Data ingestion
Before you can use Pivot to visualize and analyze data, you need to load data. You do so by defining datasources. The Druid console offers a visual interface for identifying data sources, defining the schema for the data schema, and setting its life cycle properties.
Imply can ingest data in batch or streaming mode, depending on the nature of the data source. Batch sources are usually files retrieved from HDFS, S3, or local filesystem sources. Streaming data sources examples include Kafka or Kinesis.
Imply supports Druid's real-time and batch ingestion methods.
Getting started
The Quickstart takes you through the steps for loading data from files on your local disk. For information on other sources, see the Druid ingestion documentation.
Modeling data
Each datasource consists of the data itself and an ingestion spec. The ingestion spec describes the data, how it is organized and managed. The Druid Console data loader generates the ingestion spec for you. You can create them or modify a generated specs by hand.

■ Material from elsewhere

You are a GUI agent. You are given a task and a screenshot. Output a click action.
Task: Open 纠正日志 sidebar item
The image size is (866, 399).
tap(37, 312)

By configuring the data appropriately, you can optimize query performance against the data. Aspects of the data source you can configure include compaction tasks, how it is partitioned into segments, and more. Data Ingestion, and related pages, covers many of these aspects in detail.
Hybrid batch/streaming
You can combine batch (file-based) and streaming methods in a hybrid batch/streaming architecture, sometimes called a "lambda architecture". In a hybrid architecture, you use a streaming method to do initial ingestion, and then periodically re-ingest finalized data in batch mode (typically every few hours or nightly).
Hybrid architectures are simple with Druid, since batch loaded data for a particular time range automatically replaces streaming loaded data for that same time range. All Druid queries seamlessly access historical data together with real-time data. We recommend this kind of architecture if you need real-time analytics but also need the ability to reprocess historical data. Common reasons for reprocessing historical data include:
Most streaming ingestion methods currently supported by Druid introduce the possibility of dropped or duplicated messages in certain failure scenarios, and batch re-ingestion eliminates this potential source of error for historical data.

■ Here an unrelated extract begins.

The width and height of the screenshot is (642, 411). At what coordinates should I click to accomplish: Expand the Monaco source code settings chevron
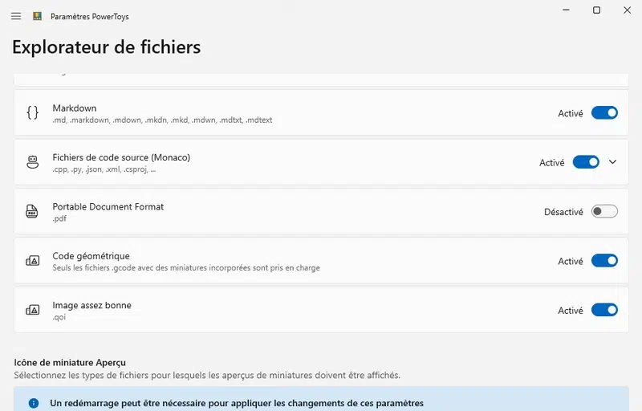(613, 162)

You get the option to re-ingest your data if necessary in batch mode. This could occur if you missed some data the first time around, or because you need to revise your data. Because Druid's batch ingestion operates on specific slices of time, it is possible to simultaneously do a historical batch load and real-time streaming load.
With the Kafka indexing service, it is possible to reprocess historical data in a pure streaming architecture by migrating to a new stream-based datasource whenever you want to reprocess historical data. This is sometimes called a "kappa architecture".